Класс навигацкой школы огласился криками. Жирная Аврашкина рожа лоснилась нестерпимо. Борис замахнулся. Толстой обхватил его сзади.
В тот день Борис, прежде чем вернуться в палаццо Рота, кружил по городу, унимая смятение. Подставил горсть струе фонтана, по-весеннему теплой, обрызгал горевшее лицо.
На мосту Риальто, оседланном лавками, окликали прохожих звездочеты, гнусавили в медные трубы:
– Стойте, синьор! Стойте, прелестная синьора! Посоветуйтесь со звездами!

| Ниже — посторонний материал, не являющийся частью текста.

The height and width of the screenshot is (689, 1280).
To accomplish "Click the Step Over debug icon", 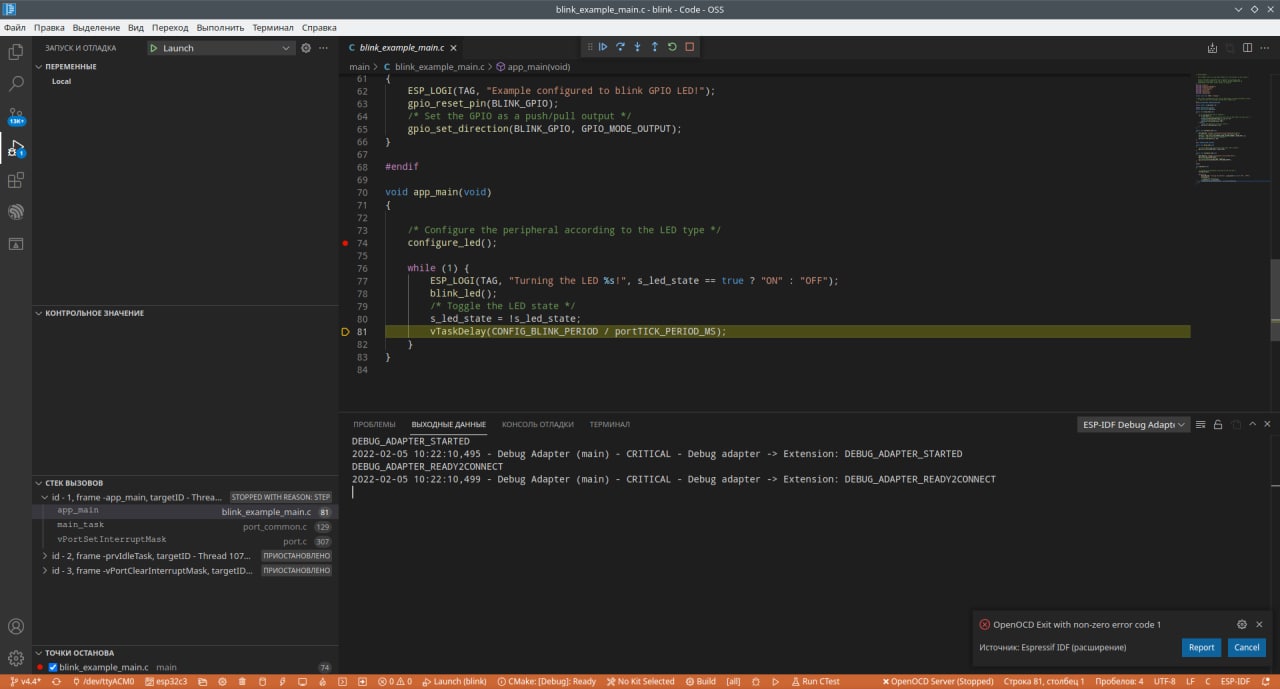I will click(x=620, y=47).

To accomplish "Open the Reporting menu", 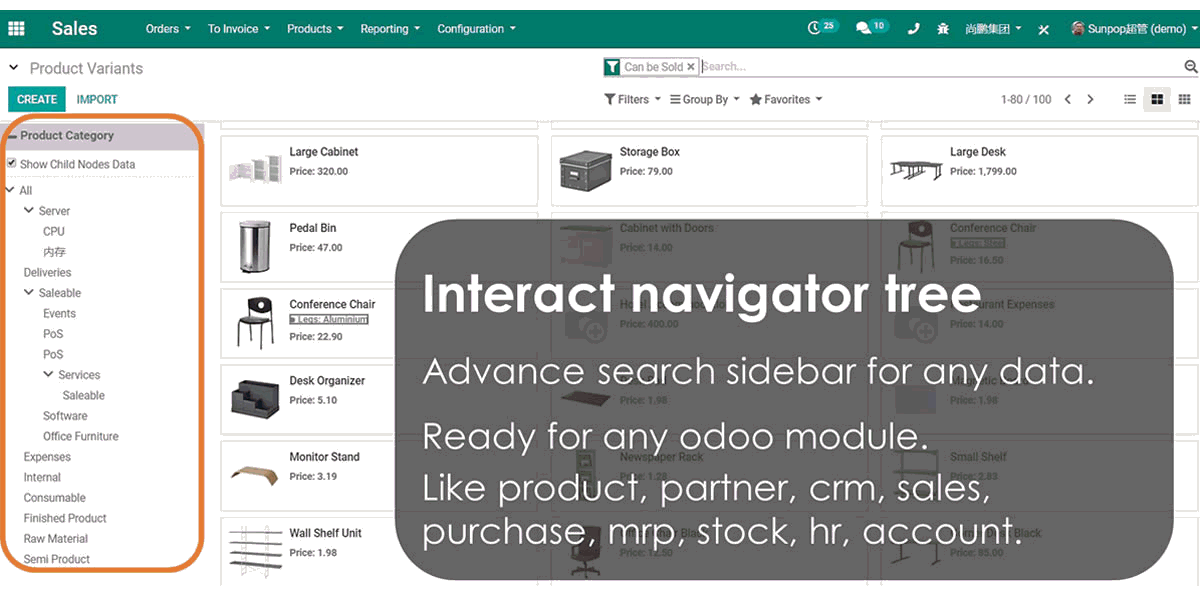I will tap(390, 29).
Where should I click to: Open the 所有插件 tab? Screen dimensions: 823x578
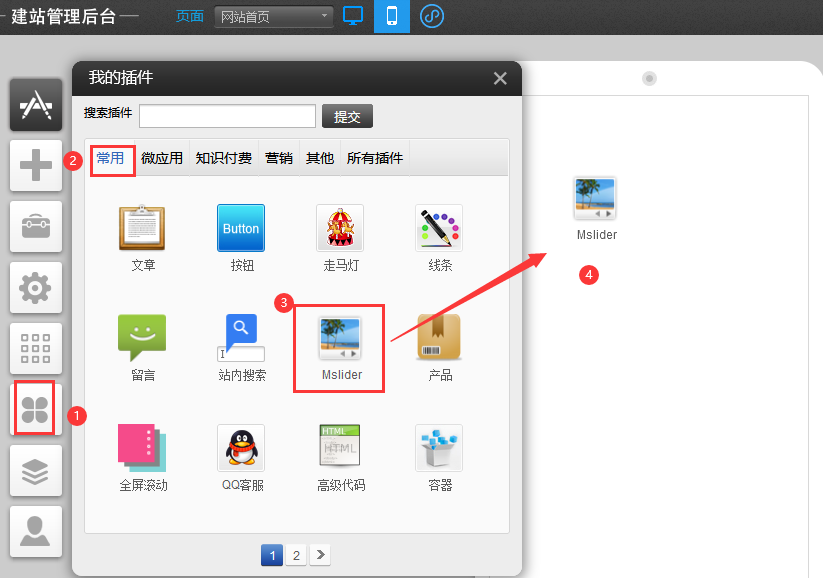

Сухонький старичок в колпаке пронзил Бориса взглядом, спросил, в какой день, какого месяца и года достойный комендаторе родился. Труба, приставленная к уху Бориса, засипела:
– Рожденный под Близнецами характер имеет деликатный, незлобивый, отличается состраданием к ближнему и щедростью.
Старец подал гороскоп – ломкий, серый листок, шершавый от глубокой печати, потом предложил таблицы – комендаторе сам вычислит свое будущее, Борис, словно околдованный, послушался.
Вспоминая колючие глаза чернокнижника, ежился. Не уронить ли в канал бесовские письмена?
Что же будет?
До сей поры звезды указывали Борису лишь место корабля в море, позволяли прочертить курс. Ныне он ждет от небесных путеводителей большего. Знакомыми действиями математики вычисляет углы схождения и разлета планет, бег Солнца, пересекающего за год все двенадцать созвездий зодиакального круга. Волнуясь, стольник записывает мерцающий, из великой дали идущий язык богов.
«В сем году бежит доброе управление Юпитера и Солнца. Рожденный будет возвышен до чину гораздо высшего».
Ни ему, ни Франческе не предрекают боги опасностей, не видят помех любви.
Гадает Борис и на царя, с коим связан родством глубочайшим, – знак Близнецов, похоже, над обоими. Доброе управление звезд должно распространяться и на Петра Алексеевича. И точно, боги благоволят ему.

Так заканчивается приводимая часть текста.